I feel the same way.
As an Apollo user, I didn’t immediately leave since I wanted to see if some agreement would be done.

But the way they treated the devs is insulting, I work on IT and know a bit of how complex and time consuming this is; doing all this work just to be considered a parasite to be cut, and seeing how horrible the AMA was; really showed Reddit’s true colors.

Currently liking this federated initiative, big potential and less company ruining agenda. Very comfy here.

[–] [email protected] 13 points 1 year ago (1 children)

If Apollo works things out with reddit, I'd be willing to consider keeping reddit as a secondary source of content. But I think that bridge has been burnt so bad that that is highly unlikely

[–] [email protected] 20 points 1 year ago* (last edited 1 year ago) (2 children)

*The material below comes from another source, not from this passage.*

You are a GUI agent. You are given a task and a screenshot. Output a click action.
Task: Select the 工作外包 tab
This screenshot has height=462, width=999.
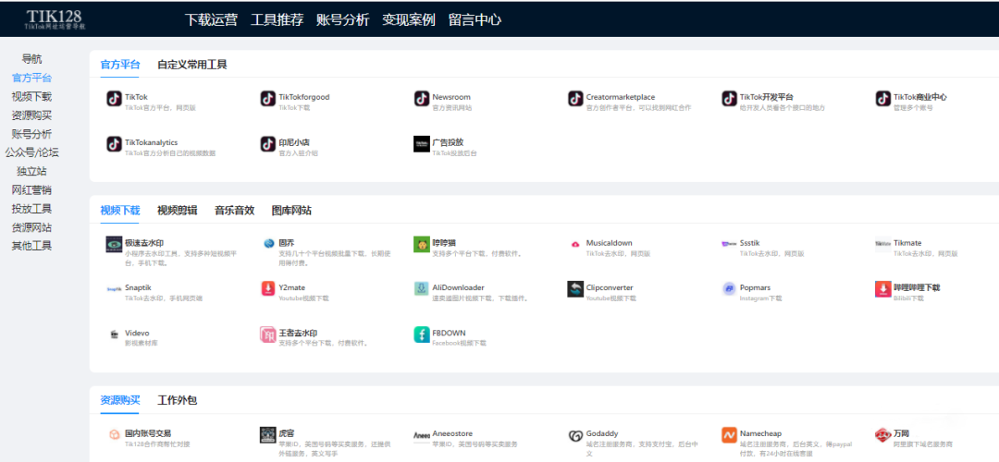pos(177,400)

The Apollo dev (Christian) is understandably not interested in working with reddit at all at this point.

As an aside https://wefwef.app is a fediverse web app that's heavily inspired by apollo

[–] [email protected] 8 points 1 year ago (1 children)

Wow, if you're used to apollo, wefwef.app is surprisingly amazing! hard to believe its running in the browser

[–] [email protected] 5 points 1 year ago* (last edited 1 year ago)

@albatross
@MsPenguinette @Pixelologist

Artemis, an app in development for kbin, is also heavily inspired by Apollo (hence the name also being a Greek god starting with A and known for their skills with the bow)

[–] [email protected] 1 points 1 year ago

That is amazing! Thank you for sharing. My new Lemmy start up page.

[–] [email protected] 8 points 1 year ago (1 children)

I didn't even use Apollo but the defining moment for me was when spez lied about his interactions with the dev. That shit is foul and I just do not want to associate with that.

[–] [email protected] 2 points 1 year ago

@midas

Very much my experience. I used Relay for Reddit rather than Apollo (hadn't even heard of Apollo at the time), then learned about the entire debacle because that lie appeared in /r/quityourbullshit and that sent me to the AMA the lie was made in.

I went from not even knowing about any changes coming to Reddit to deciding not to give Reddit any more traffic until they back off and apologize in less than an hour. The blackout hadn't started yet.

By the time the blackout had started, I was already on both kbin and beehaw (well, I had applied to beehaw, approval might have been slightly after the blackout started) and the chances of getting me to ever use Reddit being above zero were already dependent on changes that no-one in Reddit leadership would ever accept, let alone come up with on their own.

[–] [email protected] 3 points 1 year ago* (last edited 1 year ago)

Didn't even think about it until now, but a company could start their own lemmy service. Wonder if that's a thing already or will become a thing. The only issue for them is would other instances federated with them, if I'm correct? Still new and learning.

[–] damnYouSun 1 points 1 year ago

The way they handled the situation was downright terrible. Why didn't they go for the IPO first, then make better mod tools, and then ban third party apps?

Also hire someone with a touch of tact to announce the changes. Rather than allowing socially inept moron face to do it?

Of course all this would still pissed people off but maybe not enough to make them leave.

It's like they sat down and worked out what the worst possible ways to achieve their goal was, and then did all of them.